What the task asks. Make an exact copy of every entry.

::::::

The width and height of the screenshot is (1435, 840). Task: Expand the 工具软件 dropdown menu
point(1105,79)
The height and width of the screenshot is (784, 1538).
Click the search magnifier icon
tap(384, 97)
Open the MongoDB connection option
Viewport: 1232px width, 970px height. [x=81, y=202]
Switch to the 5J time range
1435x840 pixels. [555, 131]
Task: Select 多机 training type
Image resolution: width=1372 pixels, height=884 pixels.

::::::

Task result.
The width and height of the screenshot is (1435, 840). Task: Expand the 工具软件 dropdown menu
point(1105,79)
The height and width of the screenshot is (784, 1538).
Click the search magnifier icon
tap(384, 97)
Open the MongoDB connection option
Viewport: 1232px width, 970px height. [x=81, y=202]
Switch to the 5J time range
1435x840 pixels. [555, 131]
Task: Select 多机 training type
Image resolution: width=1372 pixels, height=884 pixels.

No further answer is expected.